First of all, can a task run on multiple devices?

#

Like, in practice, training a deep learning model on multiple GPUs (which in itself, is a headache)

#

And second of all, is the number of tasks fixed from the beginning?

#

And thirdly: are all tasks similarly long in distribution?

frigid maple
#

We have some number of devices currently in a window. We expect those devices to run for some time based on historic data.

A individual task can run on as many devices as it needs so it can reach its processing for that window.
It can not run on a device multiple times in the same window.

When creating a Task I put number of devices you want to run it on as a way to kind of say % of the network you want to use assuming our network capacity over the period of your task will be Y.

I dont know if I'm making much sense haha

#

The number of tasks is indeed fixed for each window

#

To really put the problem simply its really. What data should I put in as an assumption for some future task. So when the task starts to run it gets a accurate percentage of processing time related to what it asked for

modern mural
#

I apologize, but to be fair I have no clue

#

But I can try to give you a couple of ideas

#

That I can remember from the top of my head

#

Though they may or may not be related at all

#

Do tell me if you find any correlation or think what I'm spouting is irrelevant

#

So think of a restaurant that opens at night. The restaurant is open for Z hours, and there are Y tables

#

So obviously, you can handle Y customers/group of customers at once

#

and if a customer arrives and all the tables are full, well, they've got to queue and wait until a table opens up

#

So there two things to consider here

#
  1. The time it takes for a table to open up
  2. The arrival of customers
#

Such a theoretical framework already exists and is called queuing theory, perhaps you're also already working on that

#

So here, you suppose that arrivals follow a poisson point process

#

(i.e. inter-arrival durations follow an exponential distribution)

frigid maple
#

Haha I actually didnt think about it in terms of a restraunt good point

modern mural
#

And depending on how you wanna go about it, the time it takes for a table to free up can also be modeled as random

#

following another exponential distribution

#

The reason I'm telling you about this is that the exponential distribution model can simplify computations by a lot

#

Why?

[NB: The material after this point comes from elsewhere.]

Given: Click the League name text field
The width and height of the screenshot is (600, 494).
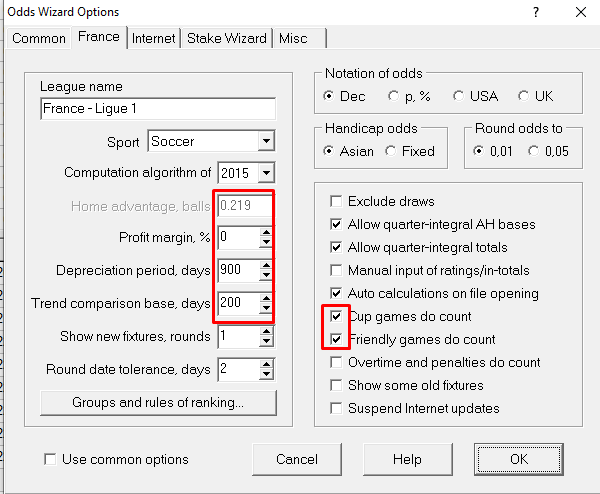Looking at the screenshot, I should coord(157,110).
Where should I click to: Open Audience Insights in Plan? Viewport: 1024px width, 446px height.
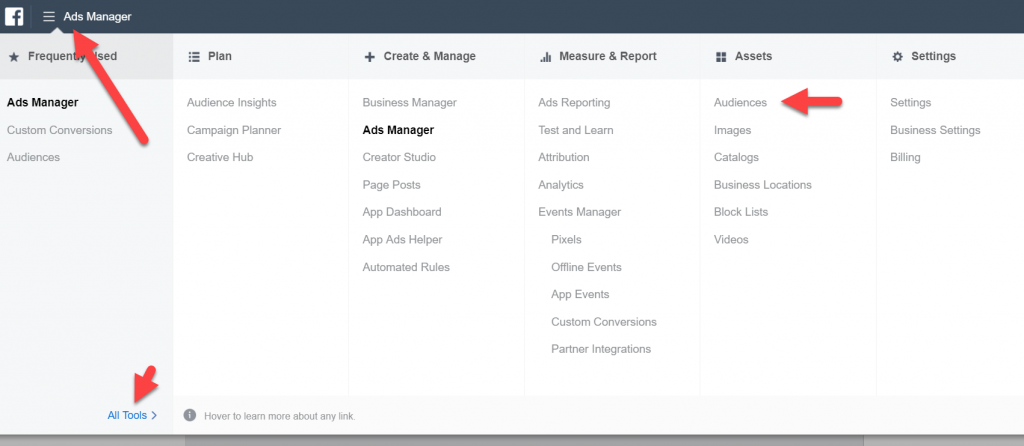coord(231,103)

Because the minimum of n iid exponentials is also an exponential

frigid maple
#

Could this way of thinking work in the context of booking X tables in the future assuming Y tables will be in the restraunt at some time. Ensuring that if we start bringing in new tables faster than expected the booking doesnt get more than X

modern mural
#

(i.e. if all tables are full, the time it takes for a table to free up is also following an exponential distribution)

#

There may be other more complex models, but I am not well-versed enough in this topic to tell you about them

frigid maple
#

No problem man, thanks for you insight ❤️

modern mural
#

Well, hold up, there are a couple more things that I want to mention

#

Your goal is to ultimately adapt your network in order to be more efficient in your task handling

#

which in turn would involve, guessing the distribution of the arrivals and the completion requirements for the tasks

#

in our example, it would mean to know the distribution of customer arrival and eating times

frigid maple
#

Yes

modern mural
#

so that you can know if you need more tables

#

or hire more staff

#

And this right here, can be viewed in two ways

#

The first one is purely statistical

#

parametric statistics, i.e. guess the parameter of the exponentials given their distribution

#

The second one is, and I'm not very proud of saying it, machine learning

#

which essentially does the same thing

#

but it can be more flexible depending on the model you adopt

#

As I mentionned earlier, knowing your probability distributions would mean that you have a complete model of your system and can do computations

#

on whether your network is large enough to handle all the tasks

#

But in practice you only have observations

#

so guessing the distribution from observation is what statistics are about

frigid maple
#

I think I already have a good way of determining the actual capacity of the network currently based on historic data. I suppose the issue I am really having is making sure a task only gets the processing it initially thought not extra just because the network has increase in size

#

So a task doesnt have a fixed percentage of the network

#

It has a percentage of the network assuming X network size so it needs to preportionatly shift based on actualy network size

#

At that point should I just provide the data directly into the task i.e. the assumption

modern mural
#

If a task only runs on one device at a time, and all tasks follow the same distribution, it may be possible to use this queue model. However, because you said that a task can run on multiple devices, it does challenge the model

modern mural
#

And see what happens after

#

I am sorry that I cannot offer you more helpful advice, unfortunately this kind of topic is not exactly my strong suit

#

I will still give you a couple of links you can look into regarding what I talked about earlier

#

In probability, statistics and related fields, a Poisson point process is a type of random mathematical object that consists of points randomly located on a mathematical space with the essential feature that the points occur independently of one another. The Poisson point process is also called a Poisson random measure, Poisson random point fiel...

#

Queueing theory is the mathematical study of waiting lines, or queues. A queueing model is constructed so that queue lengths and waiting time can be predicted. Queueing theory is generally considered a branch of operations research because the results are often used when making business decisions about the resources needed to provide a service.
...

frigid maple
#

No problem man cheers for your time

modern mural
#

If anyone has better insights on this topic, feel free to complement on what I've mentionned

modern mural
modern mural
# frigid maple No problem man cheers for your time

To further back-up my claims:
Assume that the restaurant has y tables. Suppose the arrivals N follow a Poisson point process of intensity alpha, and the eating times follow an exponential distribution of parameter beta.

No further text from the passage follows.